For the curve `y=3sinthetacostheta, x=e^(theta)sintheta, 0lt=thetalt=pi,` the tangent is parallel to x-axis when `theta` is :

To solve the problem, we need to determine the value of \(\theta\) for which the tangent to the curve is parallel to the x-axis.

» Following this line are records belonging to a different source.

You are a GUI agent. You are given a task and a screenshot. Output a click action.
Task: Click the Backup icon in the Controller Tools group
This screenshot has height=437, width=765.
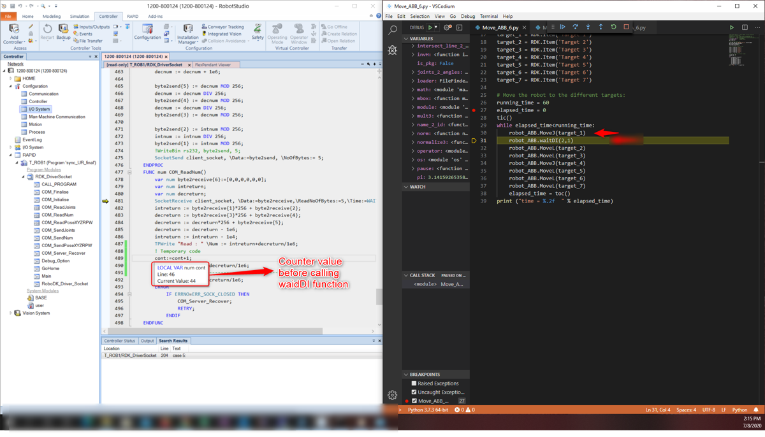(x=63, y=32)
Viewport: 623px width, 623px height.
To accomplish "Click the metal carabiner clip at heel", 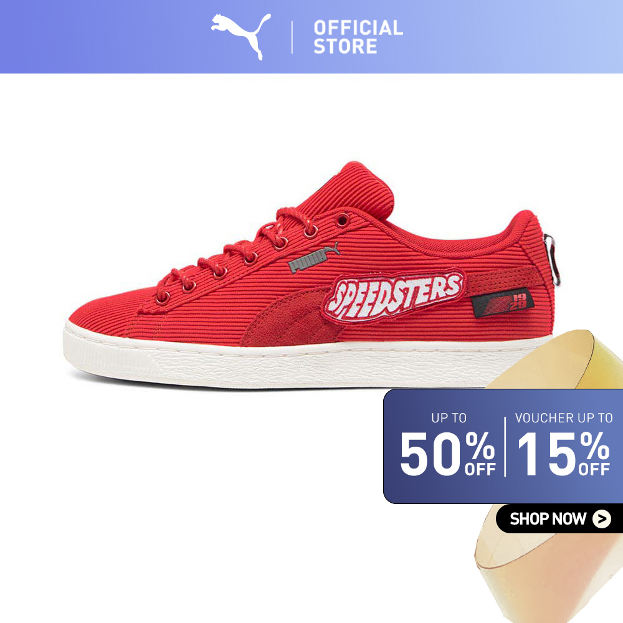I will click(x=552, y=259).
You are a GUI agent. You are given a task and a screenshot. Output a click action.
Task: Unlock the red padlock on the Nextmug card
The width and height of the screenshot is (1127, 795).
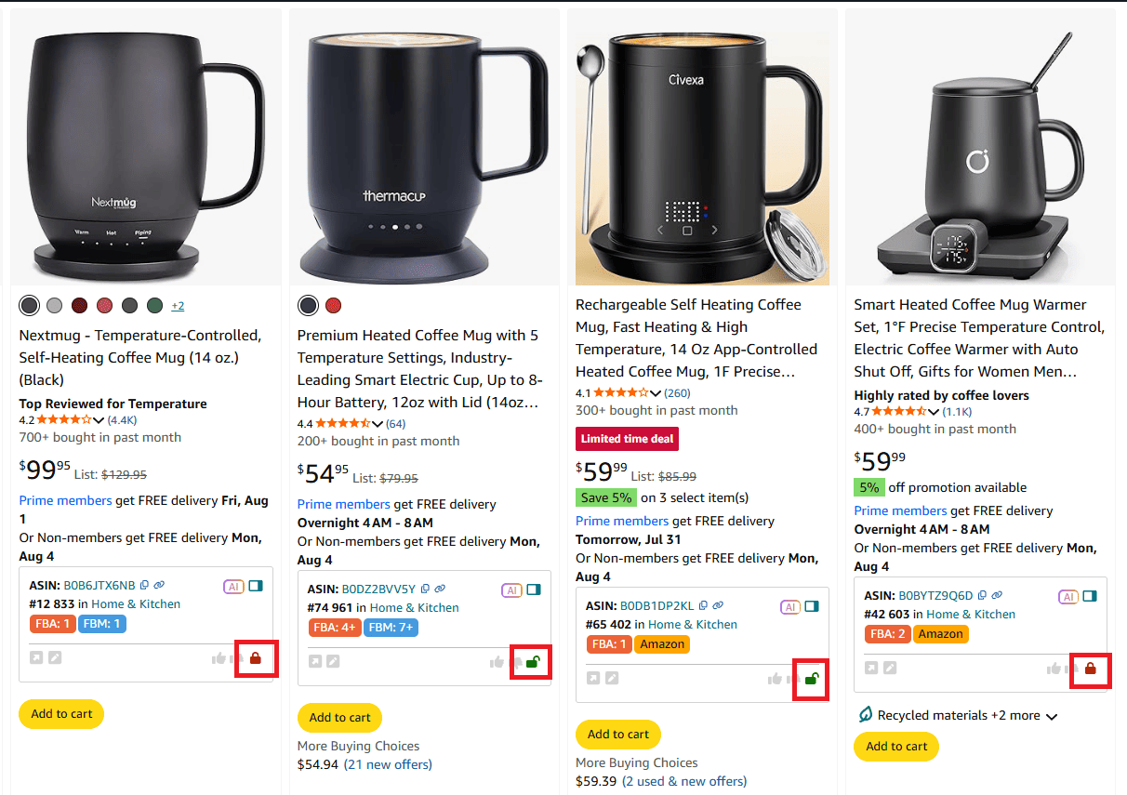[256, 658]
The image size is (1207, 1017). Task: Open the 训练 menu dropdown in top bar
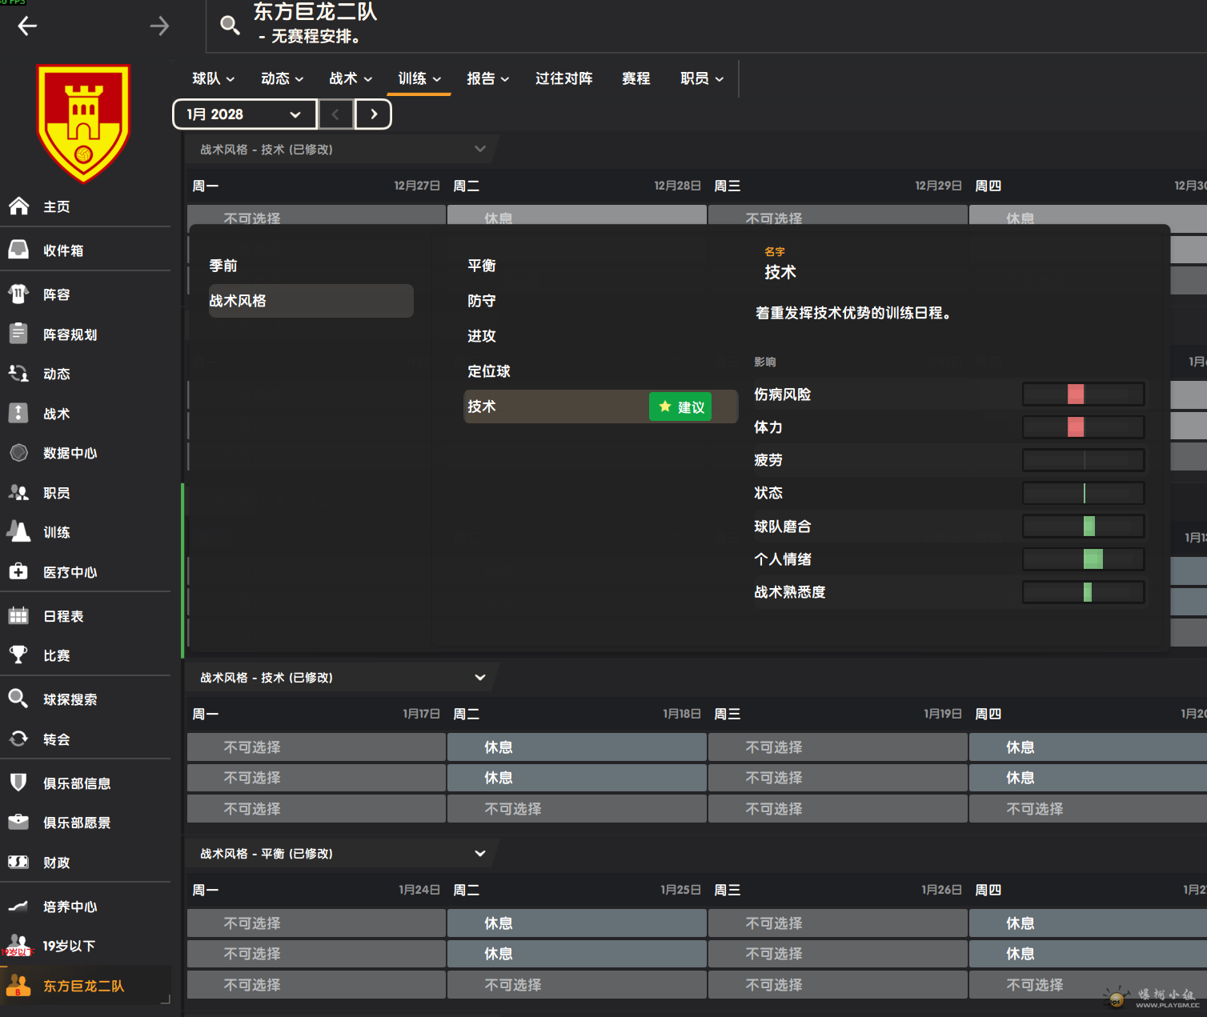(419, 78)
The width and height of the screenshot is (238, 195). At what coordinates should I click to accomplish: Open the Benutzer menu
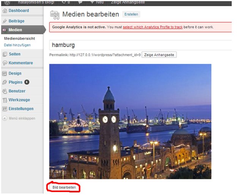tap(17, 91)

This occurs when the derivative \(\frac{dy}{dx} = 0\). ### Step-by-Step Solution: 1. **Identify the given functions:** \[ y = 3 \sin \theta \cos \theta \] \[ x = e^{\theta} \sin \theta \] 2. **Find \(\frac{dy}{d\theta}\):** We will use the product rule to differentiate \(y\): \[ \frac{dy}{d\theta} = 3 \left( \sin \theta \frac{d}{d\theta}(\cos \theta) + \cos \theta \frac{d}{d\theta}(\sin \theta) \right) \] \[ = 3 \left( \sin \theta (-\sin \theta) + \cos \theta (\cos \theta) \right) \] \[ = 3 \left( \cos^2 \theta - \sin^2 \theta \right) \] 3. **Find \(\frac{dx}{d\theta}\):** Again, we will use the product rule to differentiate \(x\): \[ \frac{dx}{d\theta} = e^{\theta} \frac{d}{d\theta}(\sin \theta) + \sin \theta \frac{d}{d\theta}(e^{\theta}) \] \[ = e^{\theta} \cos \theta + \sin \theta e^{\theta} \] \[ = e^{\theta} (\cos \theta + \sin \theta) \] 4. **Find \(\frac{dy}{dx}\):** Using the chain rule: \[ \frac{dy}{dx} = \frac{dy/d\theta}{dx/d\theta} = \frac{3(\cos^2 \theta - \sin^2 \theta)}{e^{\theta}(\cos \theta + \sin \theta)} \] 5. **Set \(\frac{dy}{dx} = 0\):** For the tangent to be parallel to the x-axis: \[ \frac{dy}{dx} = 0 \implies 3(\cos^2 \theta - \sin^2 \theta) = 0 \] \[ \cos^2 \theta - \sin^2 \theta = 0 \] \[ \cos^2 \theta = \sin^2 \theta \] 6. **Solve for \(\theta\):** This implies: \[ \cos \theta = \sin \theta \] This equality holds true when: \[ \theta = \frac{\pi}{4} \] 7. **Check the interval:** Since \(0 < \theta \leq \pi\), \(\theta = \frac{\pi}{4}\) is within the specified range. ### Final Answer: The value of \(\theta\) for which the tangent to the curve is parallel to the x-axis is: \[ \theta = \frac{\pi}{4} \]